**EXERCISE REQUIREMENTS:**
All lines from the one that contains "Task: Cancel the" through the close of the entries below are to be repeated exactly, without any pictures.

**RECORD EXTRACTS:**
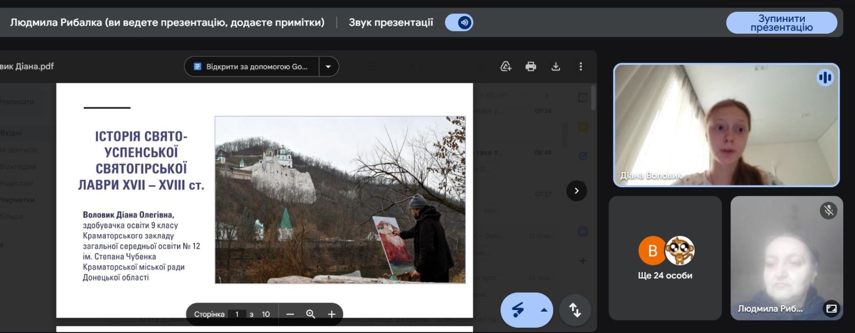Add the file to Google Drive
855x333 pixels.
(506, 66)
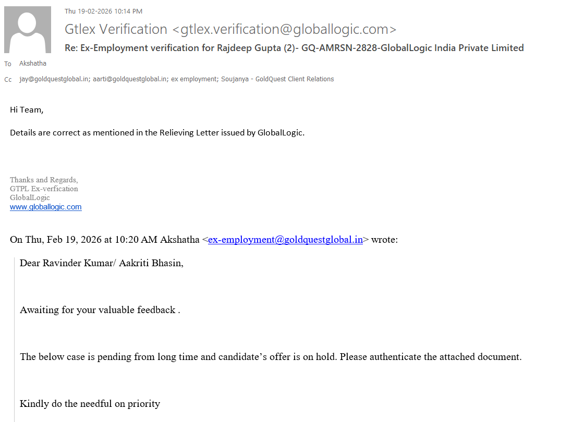
Task: Open the www.globallogic.com link
Action: click(x=46, y=207)
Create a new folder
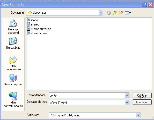 [x=121, y=13]
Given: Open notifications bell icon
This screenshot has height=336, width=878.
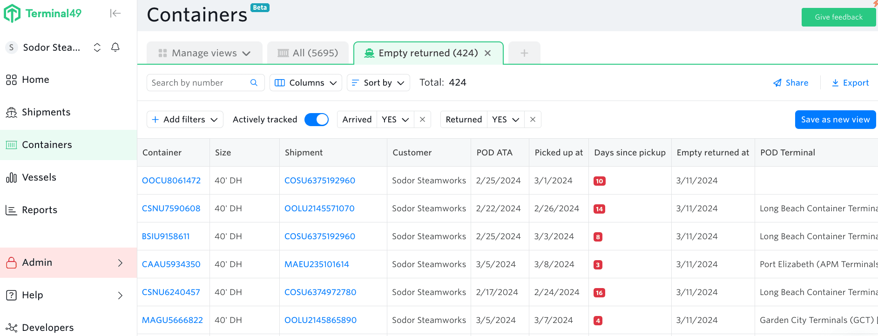Looking at the screenshot, I should [x=115, y=47].
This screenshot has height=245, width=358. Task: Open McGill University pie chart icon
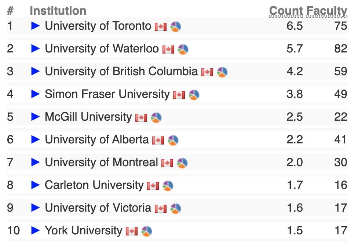pyautogui.click(x=156, y=118)
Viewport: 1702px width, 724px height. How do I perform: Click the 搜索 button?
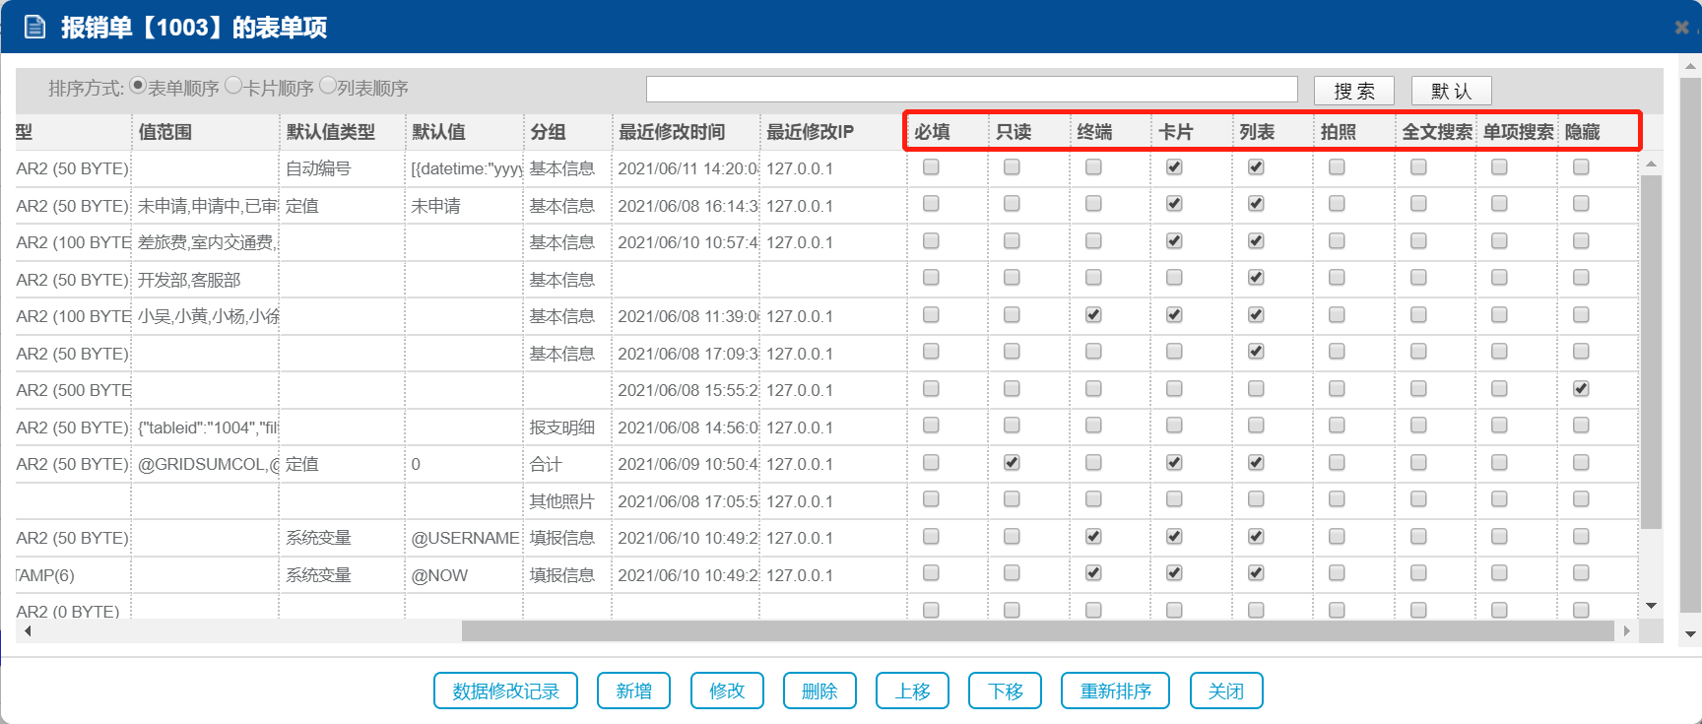[1353, 91]
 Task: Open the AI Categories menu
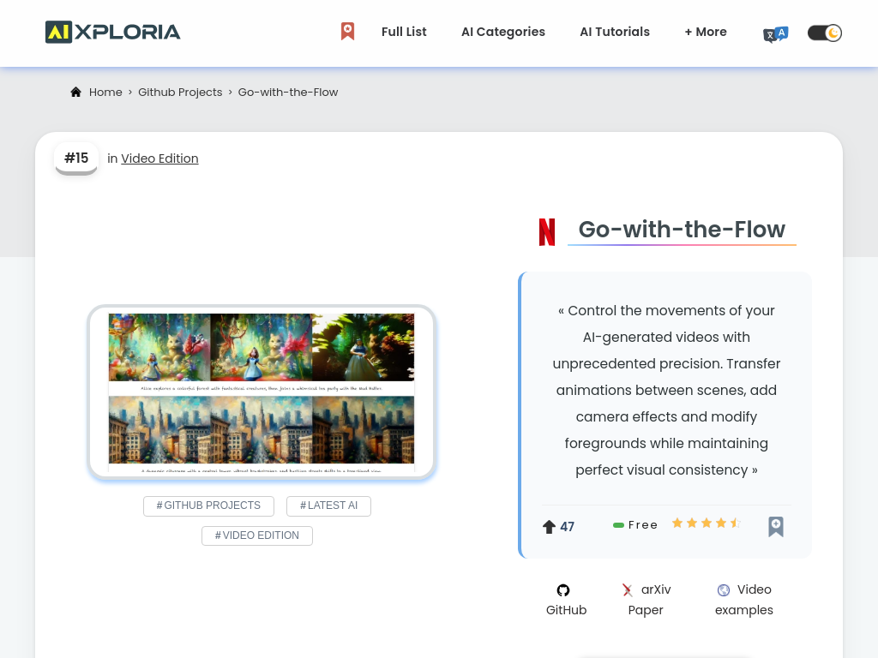pos(502,32)
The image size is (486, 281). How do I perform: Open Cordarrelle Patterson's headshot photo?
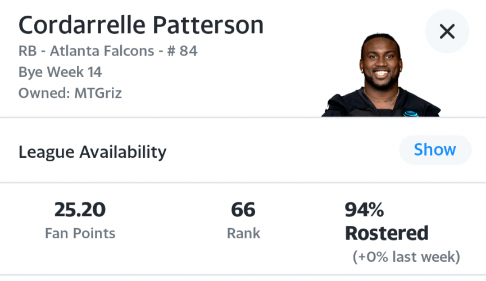pos(381,75)
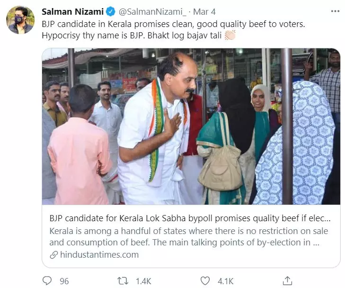Open Salman Nizami's profile picture
345x288 pixels.
tap(20, 20)
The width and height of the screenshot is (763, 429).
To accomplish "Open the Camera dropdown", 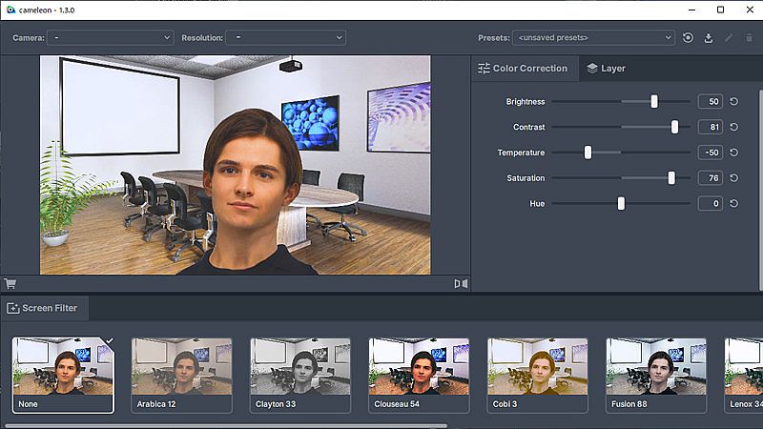I will click(x=110, y=38).
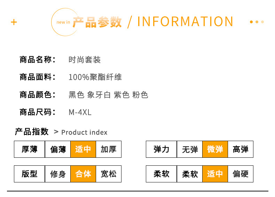Select the 偏硬 softness option
Viewport: 275px width, 197px height.
tap(241, 174)
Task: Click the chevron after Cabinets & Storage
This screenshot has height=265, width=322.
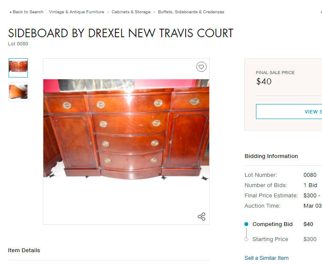Action: tap(154, 12)
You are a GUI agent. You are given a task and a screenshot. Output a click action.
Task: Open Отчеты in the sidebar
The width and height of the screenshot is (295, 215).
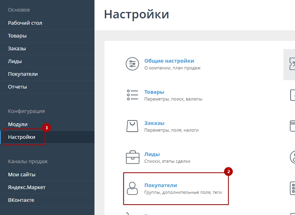17,87
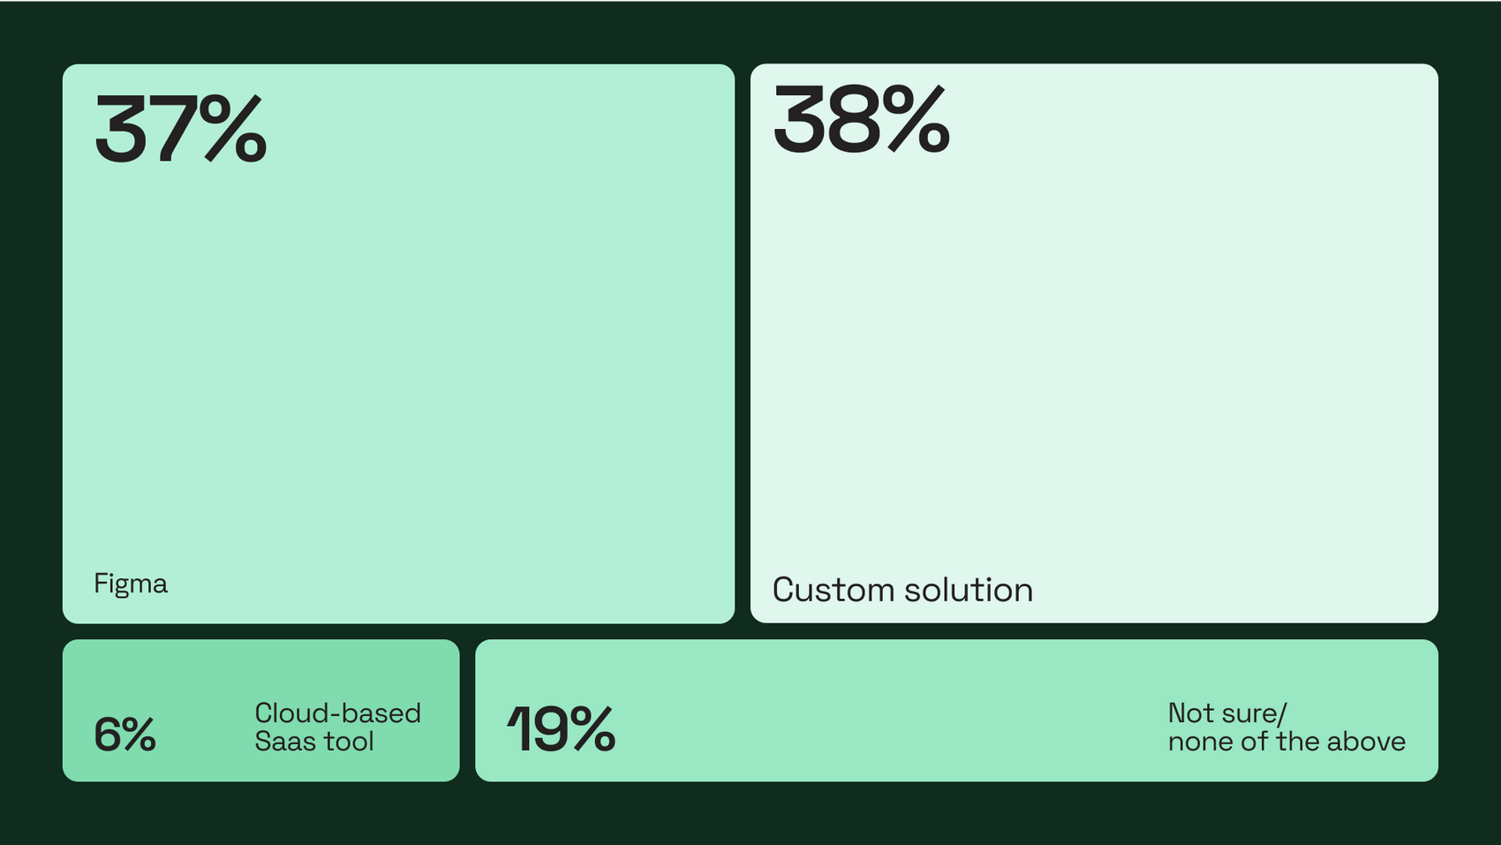Click the 19% figure
This screenshot has width=1501, height=845.
click(561, 729)
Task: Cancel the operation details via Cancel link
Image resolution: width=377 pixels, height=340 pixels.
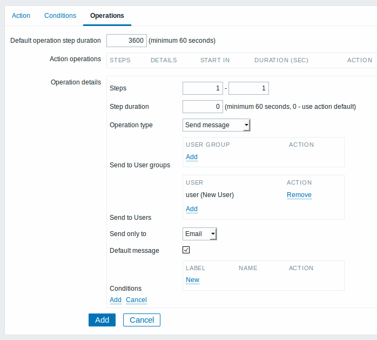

**OUTPUT FOR THIS EXERCISE:**
Task: Cancel the operation details via Cancel link
Image resolution: width=377 pixels, height=340 pixels.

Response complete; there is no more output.